Background Limiting thoracic radiation burden is a driving force for development of diagnostics, with the use of childhood CT scans particularly linked to increased cancer incidence . Imaging of children with known or suspected hereditary haemorrhagic telangiectasia (HHT) has been performed for more than 30 years, in order to diagnose and/or treat pulmonary arteriovenous malformations (PAVMs). Childhood screening thoracic CT scans are currently recommended international practice . Our aim was to explore if breast cancer rates differed in HHT patients compared to controls.
Methods To provide sufficient power to compare breast cancer rates in HHT patients and controls, we developed a questionnaire capturing data on multiple relatives per respondent, powered to detect differences in breast cancer rates. Blinded to cancer responses, reports of HHT-specific features allowed assignment of participants and relatives as HHT-subject, unknown, or control.

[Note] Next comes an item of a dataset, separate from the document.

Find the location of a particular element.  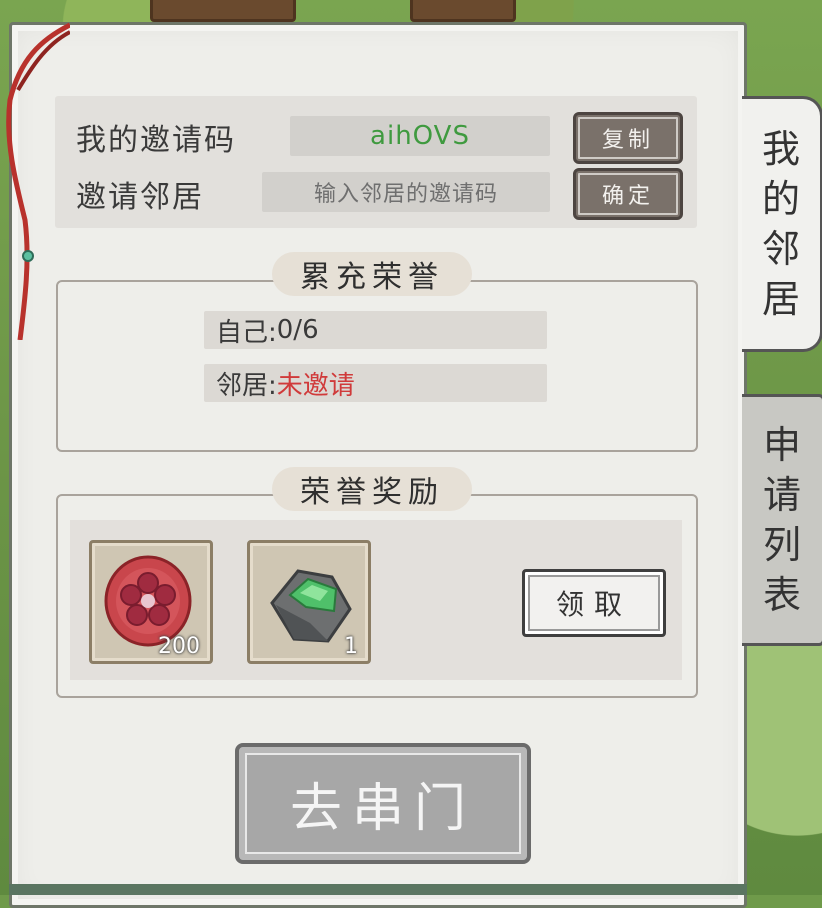

reward-item: 1 is located at coordinates (309, 602).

Results By data download on 30.6.2012, 1,307 participants (including 1,012 HHT-subjects, 142 controls) had completed the international questionnaire, with the majority of respondents residing in North America. Ages (medians 55/53 ys), gender (65/65% female) and general demographics were similar between the groups. Combining data of participants and relatives resulted in a control-arm of 2,817 (52% female), and HHT-arm of 2,166 (58% female). Median ages were 77ys [IQR 65–82] and 66ys [IQR 53–77] respectively. Rates of breast cancer in the control group matched the age standardised frequency reported by Globocan for the general population, with a ratio of observed/expected incidence of 1.22. As expected, cancer rates increased with age (p < 0.0001, all cancers). Following age-adjustment, breast cancer was reported significantly more frequently for the HHT group than controls (quadratic regression age-adjusted OR 1.52 (1.07, 2.14, p = 0.018).
Conclusions Individuals with HHT may be more likely to develop breast cancer. Further study is required to validate, and to assess if any excess is related to radiation exposure, or other factors. Nevertheless, given the rationale for PAVM screening programmes relates to risk reductions in adult life, the data support the widespread view that PAVM screening CT scans should be postponed until after puberty.
Matthews et al, BMJ. 2013 May 21;346:f2360.
Faughnan et al, J Med Genet. 2011 Feb;48(2):73–87.